JSTM


 

 

  

 

A WORD FROM THE PASTOR

BEING LOVED AND HAVING A PURPOSE IN LIFE

The liturgical season of Christmas comes to a conclusion this Sunday with the celebration of the Baptism of the Lord. 
Among the millions of Jews imprisoned by the Nazis in the death camps of the 1930 to 1940s was Victor Frankl. In spite of the horrors and the odds, he survived. Around him, next to him, each day of his ordeal, dozens, hundreds, thousands of fellow-Jews and others died. Most of them died in the ovens, of course, but there were others who died simply because they gave up hope and lost heart, overwhelmed by horror and fear and hopelessness.
Frankl survived, he said, because two forces sustained him: one was the certainty of his wife's love. The other was an inner drive to rewrite the manuscript of a book he had completed after years of labor, which the Nazis had destroyed. Frankl's imprisonment was lightened by daily imaginary conversations with his wife and by scrawling notes for his book on all the bits and scraps of paper he could find.
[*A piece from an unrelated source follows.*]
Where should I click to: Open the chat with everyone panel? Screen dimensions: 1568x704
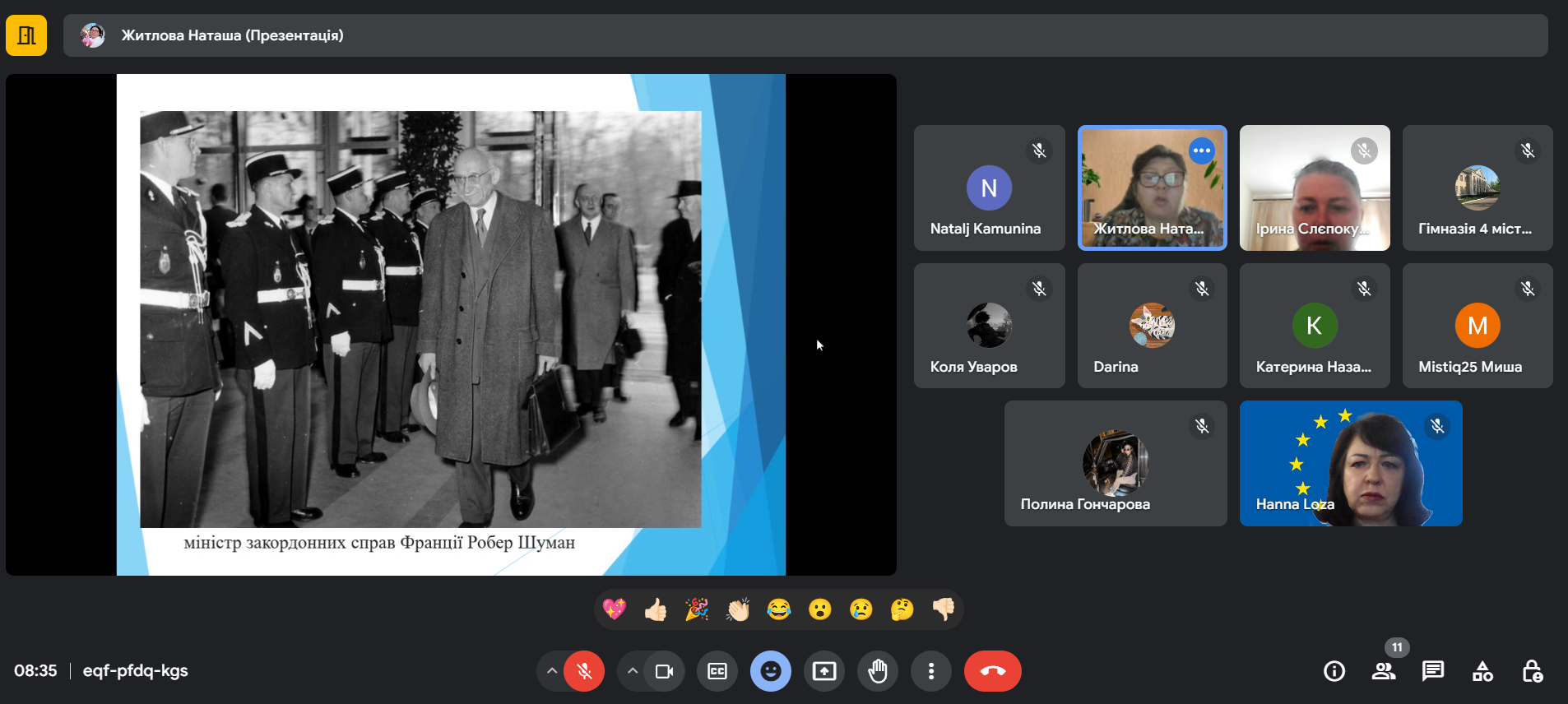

Baptism of the Lord
After the end of the regime he published his book, The Meaning of Life. In it he explains these two insights to cope with life: first, the discovery and certainty of being loved, and, second, having a clear and controlling purpose in life. In Baptism we receive these two messages.
It is said that many people come to Church three times primarily. They're baptized, they get married, and they have their funeral service at the Church. The 13th century king of France, St. Louis IX (1226-70), insisted that the grand celebration of his birthday should be held on the day of his Baptism, and not on his birthday proper.  His argument was that Baptism was the beginning of a life that would continue for eternity in the everlasting glory of Heaven. 
Let us realize the importance of our Baptism and renew our faith in the Lord, remembering that we are loved by him day by day and that we have a clear and regulatory purpose in Christian life.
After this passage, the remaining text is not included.